Peffle, 60, said he expected assistant coach Juan Namnun to assume the baseball post. In October, Peffle stepped down as the wrestling coach, and Chris Vincente, who filled in the previous season while Peffle underwent hip-replacement surgery, took over. But Vincente couldn't continue because of job responsibilities, so Peffle jumped back in, leading the Pioneers to their 11th straight Public League championship.
This time, he says he's done at Frankford, a school he and his family have had close ties to for more than 80 years.
"My entire family is rooted in Frankford, starting with my father, who was a 1930 graduate," Peffle said. "My mother may have gone to Girls' High, but she taught at Frankford for 20 years."
Stan Peffle taught and coached football at Central for years before becoming the director of physical and health education for the School District of Philadelphia. He retired in 1988 and died two years ago this month.
"I still hear his words," Peffle said. "And I told him I'll know when it's time."
Peffle isn't quitting coaching cold turkey. He'll still run soccer at La Salle, where he has won five Catholic League titles, including the last two. And the former Frankford (Class of 1965) and Temple three-sport star (baseball, soccer and golf) expects to up his rounds of 18 holes.
"Doing three very intense sports throughout the school year, quite frankly, began to wear on me," Peffle said. "And I really don't know how many years the good Lord is going to give me."
Aside from his parents, Peffle did pay particular homage to Walter Bahr, his soccer coach at Frankford, and former longtime Temple baseball coach Skip Wilson.
"I wear No. 6 because of Skip," Peffle said. "I've told him that."
Namnun said Frankford planned to honor Peffle at 10 a.m. May 19 at Frankford Stadium.
. Opposing pitchers, take note: Phil Gosselin feasts on golden arms.
Not that the Malvern Prep shortstop minds facing a junk-ball hurler.
"I'm just looking at getting at-bats," said Gosselin, headed to Virginia on a scholarship. "Every time you're on the field, you're getting better, no matter if the pitcher is throwing 90 or 70 [m.p.h.]."
It's against the top talent, though, that Gosselin usually shows his stuff. On Saturday in the Tom Heinkel Tournament, Gosselin slammed a pair of two-run home runs in the semifinals and finals against two of the better South Jersey teams, Bishop Eustace and St. Augustine.
"Phil's the type of kid that hits better against better pitching because he played at such a high level this summer," said Malvern coach Mike Hickey.
During the summer, the 5-foot-10, 190-pound Gosselin was drawing attention from major-league scouts.
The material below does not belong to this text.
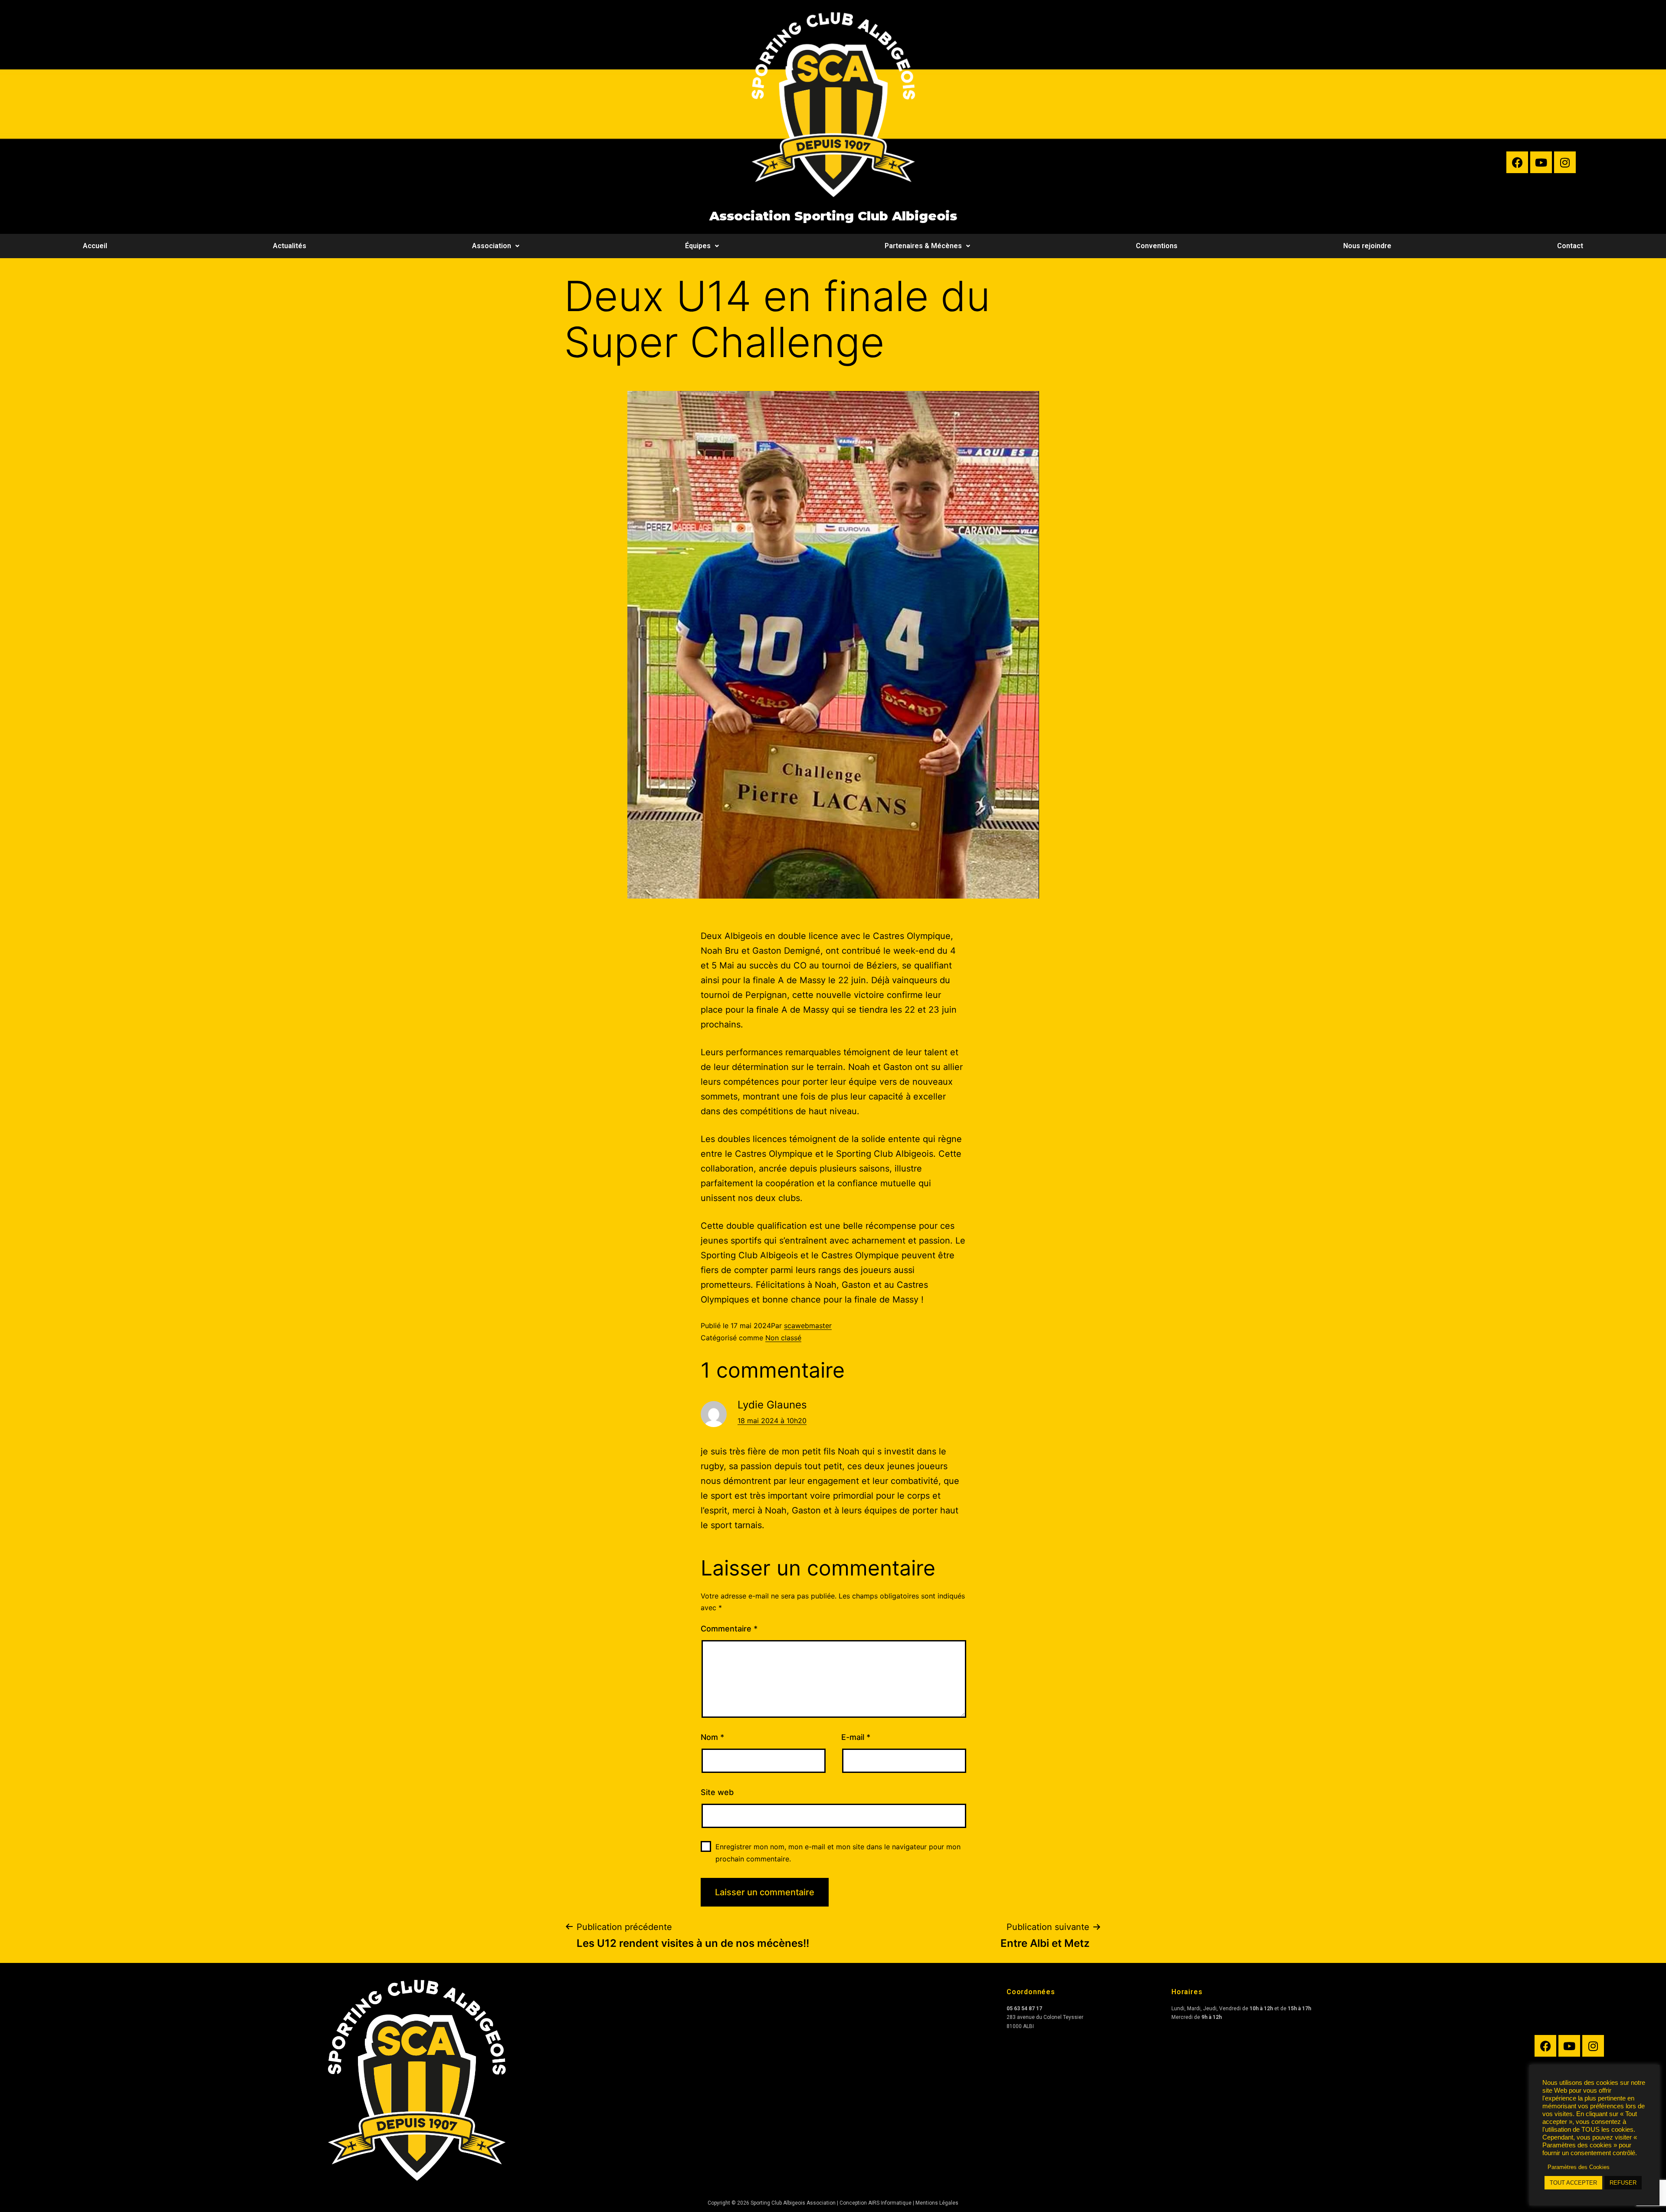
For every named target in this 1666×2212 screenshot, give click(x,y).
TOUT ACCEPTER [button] (1573, 2182)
The interest has faded some, but Gosselin appears college-bound no matter what.
"He's got a 4.0 [GPA] and 1,400 on his SATs," Hickey said. "I think he's going to UVa. with the intentions of graduating."
Gosselin will room with Germantown Academy outfielder/pitcher John Barr at Virginia. The two future teammates, though, have two games left against each other - and two potential chances to face off - in the competitive Inter-Ac League.
"We talk almost every day," Gosselin said. "I'm still going to try to get hits off him."